Two tech items for today.
1) Power Outlets on Virgin America. This week Jay Rosen, of PressThink and NYU, chose Virgin America for a trip to Las Vegas, in part because of VA's tech-friendly features. It offers wifi internet coverage on all trips -- just like the Bolt Bus! and Acela -- and, also like the bus and the train, has "regular" power outlets at seats. Not just those odd "EmPower" outlets you find on some premium seats on United, American, etc, which put out 15 volt DC power and require a special adapter, but instead a standard socket that (presumably) supplies standard 110 volt AC power.

Interesting tech aspect for the future: whether airliners as presently equipped (and regulated) could actually handle a whole planeful of AC-power-using passengers. At the moment, Virgin America's apparently can't. The company's Twitter messages to Rosen explain that power is automatically cut to certain users when the load becomes too great. (Rosen's argument: Well, don't advertise that you have power throughout the plane, then.)
Interesting tech aspect for the present: the real-time reputational management that companies or institutions must be prepared for. Obviously Virgin's PR department has alerts set up for blog or Twitter mentions and is ready to respond. No larger point, but an interesting instance.

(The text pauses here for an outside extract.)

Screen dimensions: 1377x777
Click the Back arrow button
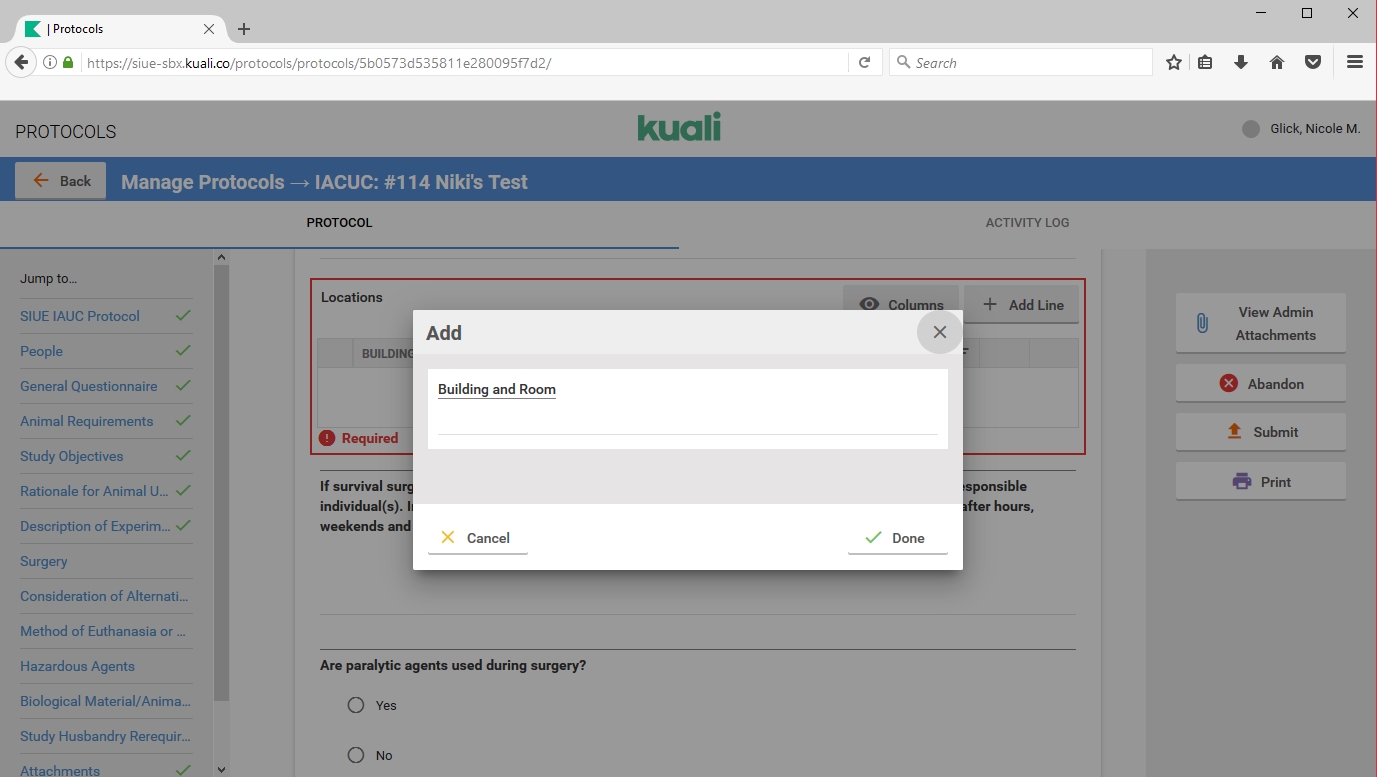coord(61,181)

UPDATE: A reader writes to say that Virgin America really should have replied to a complaint about "unreliable AC power during flight" with a link to this famous Louis C.K. riff on "Everything's Amazing and Nobody's Happy."

The part to notice: the lower right-hand corner announcement that noise-canceling headsets, by Bose, Panasonic, Philips, et al, are perfectly fine to have switched on at any point in the flight.

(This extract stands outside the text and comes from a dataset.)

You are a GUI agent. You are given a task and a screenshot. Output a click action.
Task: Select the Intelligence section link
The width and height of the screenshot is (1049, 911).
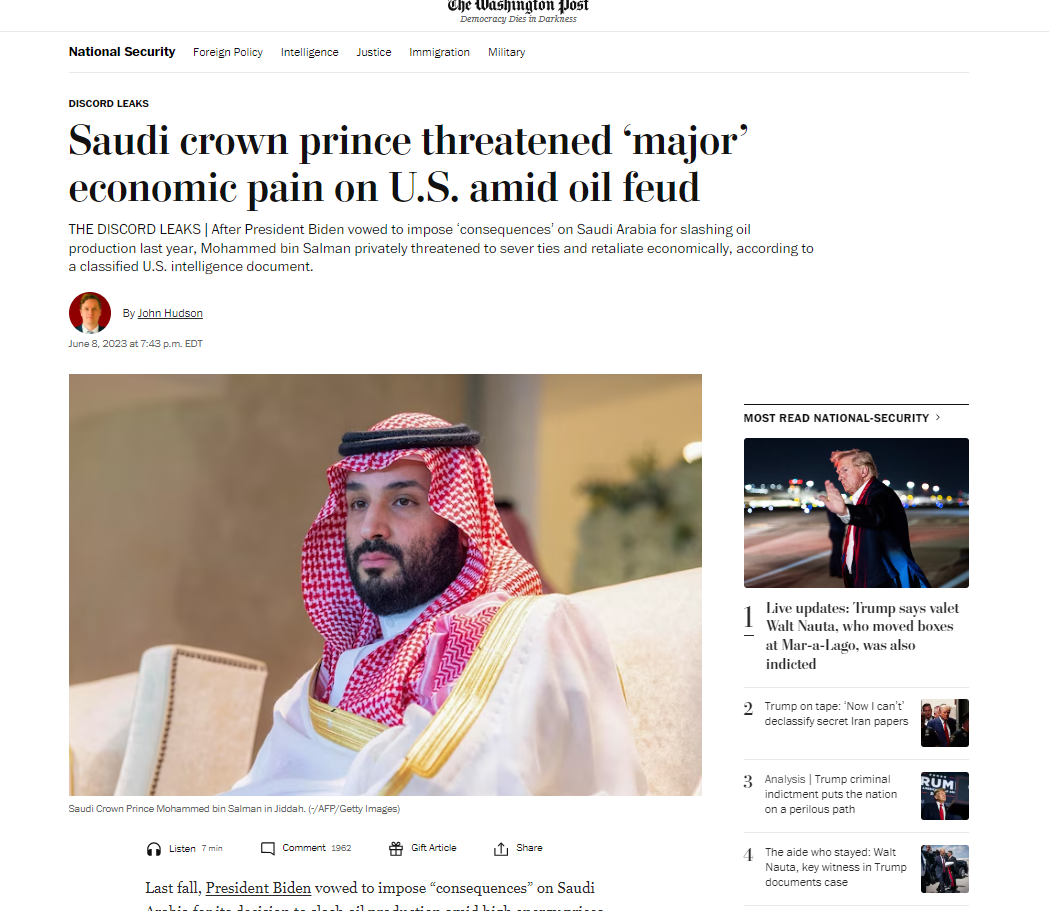[x=310, y=52]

From a technical point of view, every airline should permit this on every flight at any time. There is no plausible reason to think that noise-canceling headsets could in any way interfere with an airplane's operation. I could give a long explanation, but the short version is: they were invented for pilots to reduce the stress and ear damage that come from exposure to airplane noise. Except in pressurized airplanes where the cockpit has other kinds of noise protection, pilots -- sitting right next to the controls and displays -- are wearing them, switched on, during the whole flight, notably including takeoff and landing. (They also often have their cell phones turned on right next to them, but that's a different story.) Every hour I've spent flying an airplane has been with noise-canceling headsets running -- at various stages, models from David Clark, Lightspeed, and Bose. That's why I can still hear! There is zero possibility that your headset in seat 13D has any effect on a commercial flight.

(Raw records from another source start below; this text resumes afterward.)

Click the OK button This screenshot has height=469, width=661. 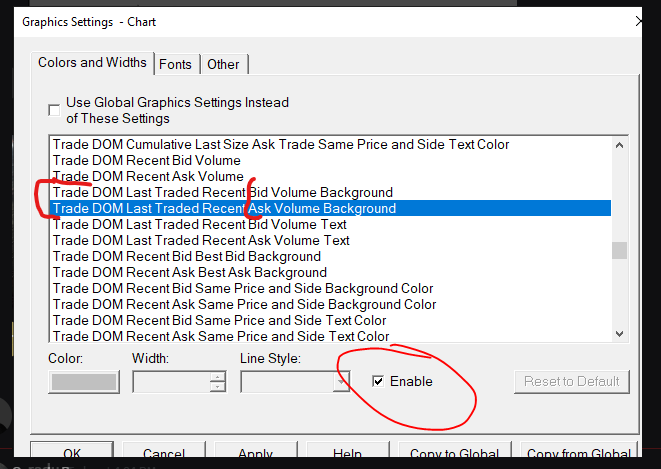tap(71, 455)
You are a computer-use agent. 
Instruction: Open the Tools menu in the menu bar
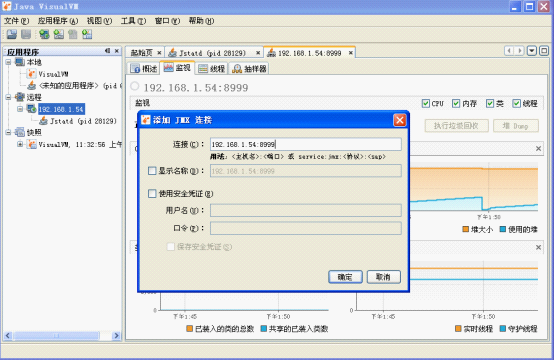point(133,21)
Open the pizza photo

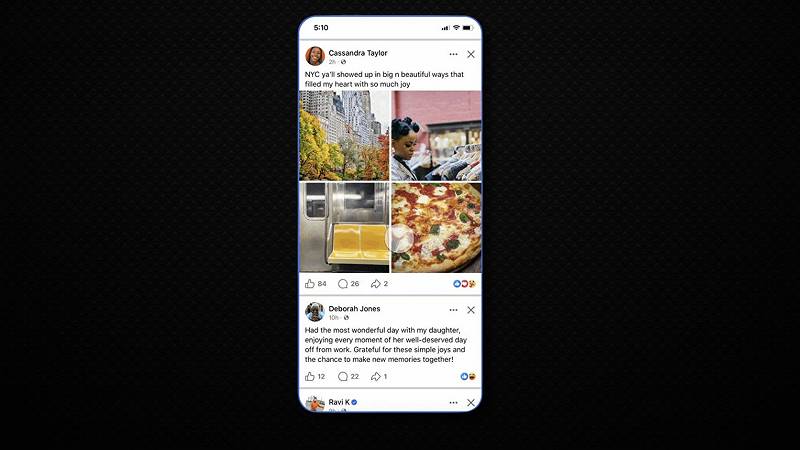click(x=436, y=228)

So why, on other airlines, is there a last-minute war with the flight attendants about switching headsets off? I can imagine one reason: during takeoff and landing, when the flight crew has to entertain the possibility of an evacuation, you want to remove any barrier to getting the passengers' full attention. If an airline explained it that way, OK. But when I've asked attendants about it (nicely!), I've always heard that this is part of the "anything with an Off/On switch must be turned OFF" no-exceptions drill, which makes as much sense as being sure that your digital camera is turned OFF.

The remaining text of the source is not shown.